By means of General Resolution No. 5855/2026 (the “Resolution“), published in the Official Gazette on June 3, 2026, ARCA repealed and replaced General Resolution No. 3,497 (DGI), updating the procedure for demonstrating compliance with the requirements necessary to claim the tax benefits available under the Double Taxation Agreements (“DTAs“) entered into by the Argentine Republic.
The new regulations continue to apply to foreign beneficiaries that are residents of jurisdictions with which Argentina has entered into a DTA currently in force, as well as to the Argentine payer of the income and, where applicable, the relevant withholding agent, so that the foreign beneficiary may avail itself of the tax benefits provided under the applicable treaty.
For such purpose, foreign beneficiaries must provide the following documentation:
- Tax Residence Certificate (the “Certificate“): The Certificate must be issued by the competent authority of the relevant contracting state and duly apostilled or legalized by the Argentine consulate in that jurisdiction. This requirement may be waived where the contracting state maintains an official website that allows verification of the validity of the tax residence certificate. Where the Certificate does not specify an expiration date, it must be renewed and resubmitted once twelve (12) months have elapsed from its date of issuance.
- Sworn Statement in the form approved by the Resolution: The statement must include, among other relevant information, the beneficiary’s identification details, tax identification number, tax residence address, information regarding any representatives in Argentina, a description of the underlying transaction, the nature of the income involved, and the characterization of such income under the applicable DTA.
The foregoing documentation must be in the possession of the Argentine payer prior to the payment of the relevant income in order for the reduced withholding tax rates, exemptions, or other preferential treatment provided under the applicable DTA to apply. In the case of successive payments arising from the same transaction, the documentation must be obtained prior to the first payment.
The Resolution further provides that the Argentine payer must obtain and retain the following documentation:
(a) the Tax Residence Certificate;
(b) the foreign beneficiary’s sworn statement;
(c) the relevant agreement or equivalent documentation supporting the transaction giving rise to the payment; and
(d) all supporting documentation and working papers relating to the relevant transaction.

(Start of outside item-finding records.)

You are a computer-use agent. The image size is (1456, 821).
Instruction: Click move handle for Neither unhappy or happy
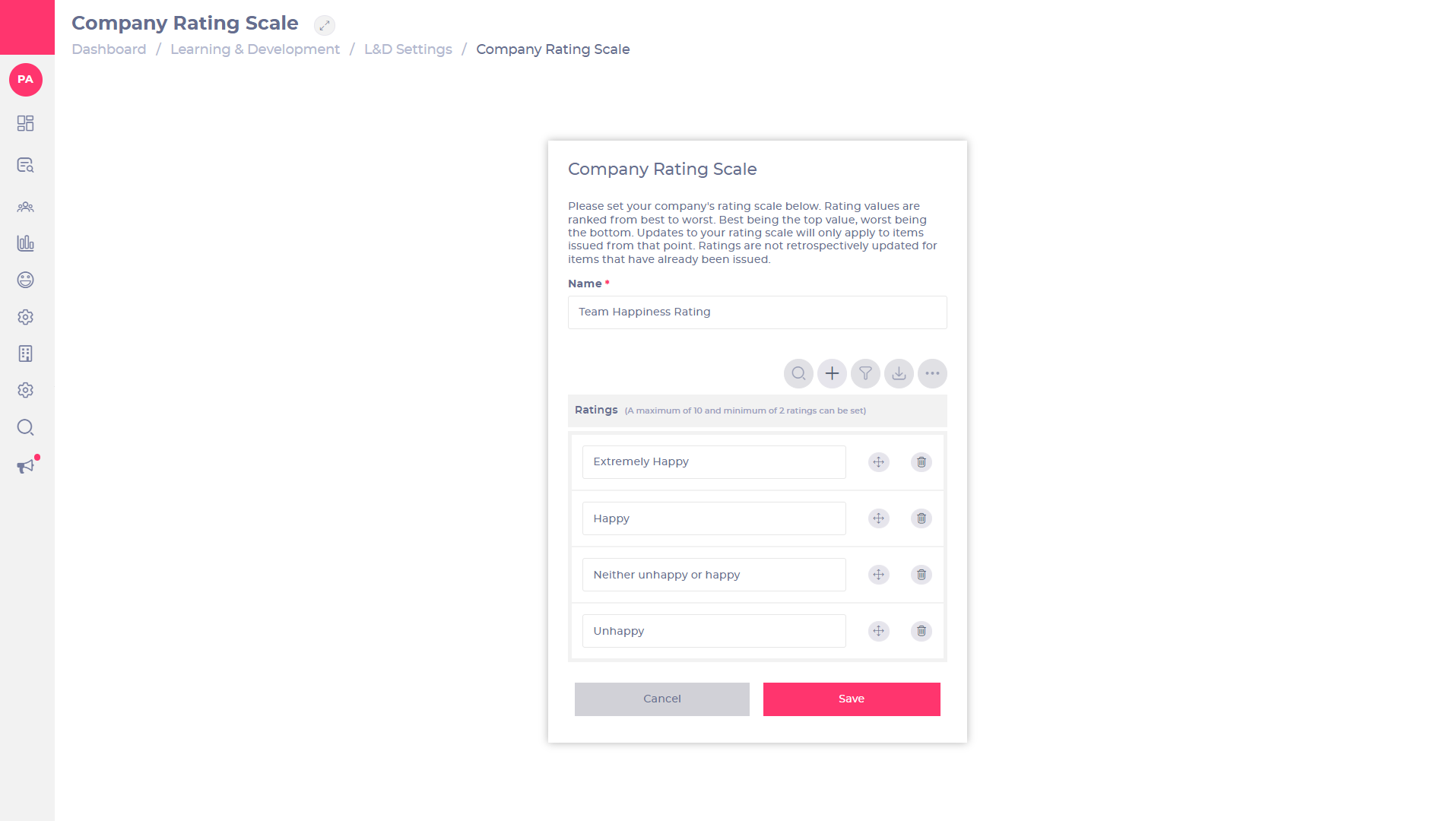point(878,575)
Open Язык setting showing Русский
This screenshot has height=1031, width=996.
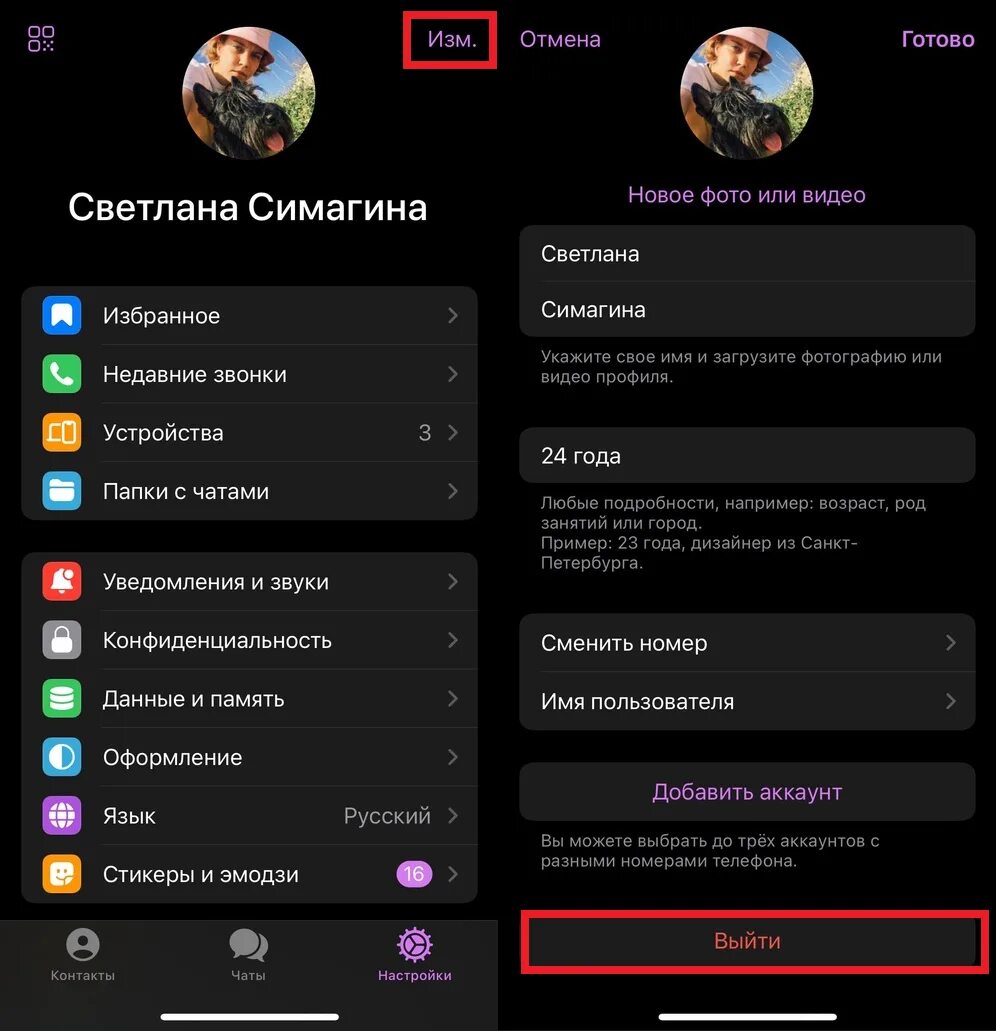(249, 815)
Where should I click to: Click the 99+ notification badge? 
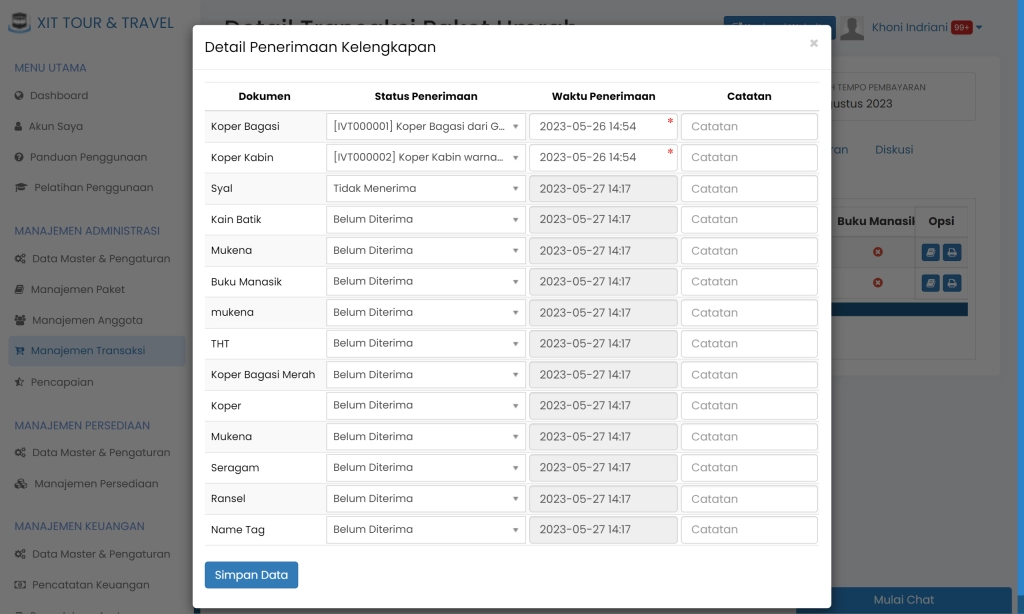[x=961, y=27]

The Resolution authorizes ARCA to request such documentation at any time and, where appropriate, to require that it be translated into Spanish by a certified public translator. Accordingly, the Argentine payer must retain the documentation for a period of ten (10) years in the event it is requested by the tax authorities.
Where the Argentine payer is not the withholding agent, the payer must provide the withholding agent, prior to the payment date, with the documentation referred to in items (a), (b), and (c) above.
Finally, the Resolution provides that if the required documentation has not been obtained prior to payment, the Argentine payer or withholding agent must withhold Income Tax in accordance with the general withholding regime, without applying the benefits claimed under the relevant DTA. In such cases, the corresponding withholding certificate must be issued through the Electronic Withholding Registration System.
The Resolution also addresses situations involving excess withholding where the Tax Residence Certificate is obtained after the payment has been made. In such cases, the withholding agent must first cancel the withholding certificate previously issued under the general withholding regime before refunding the excess withholding to the foreign beneficiary.
Where cancellation of the withholding certificate is not possible, the Resolution authorizes either the foreign beneficiary’s representative in Argentina or the person who can demonstrate that it contractually assumed the tax liability to pursue the remedies available under the Tax Procedure Law, provided that such person can demonstrate that it suffered an actual economic loss.
In this regard, it would appear that, unless the withholding certificate issued through the SIRE system can be cancelled, pursuing a tax refund claim under the statutory reimbursement procedure is unlikely to constitute an efficient alternative. It should also be noted that no specific authorization under the Resolution was required in order to exercise the statutory right to seek a tax refund.
Although the Resolution has been presented as an improvement over the previous regime, it does not appear to significantly simplify the compliance burden or materially improve the position of withholding agents, who remain required to apply the general withholding regime whenever the Tax Residence Certificate is unavailable and, in addition, to retain the foreign beneficiary’s supporting documentation in the event it is requested by the tax authorities.
Likewise, from the perspective of the foreign beneficiary, although the requirement that the sworn statement be certified and apostilled has been eliminated, the obligation to submit such sworn statement remains in place. In addition, the Resolution now requires submission of the Tax Residence Certificate, which, except in the specific circumstances expressly contemplated by the Resolution, continues to require an apostille or consular legalization.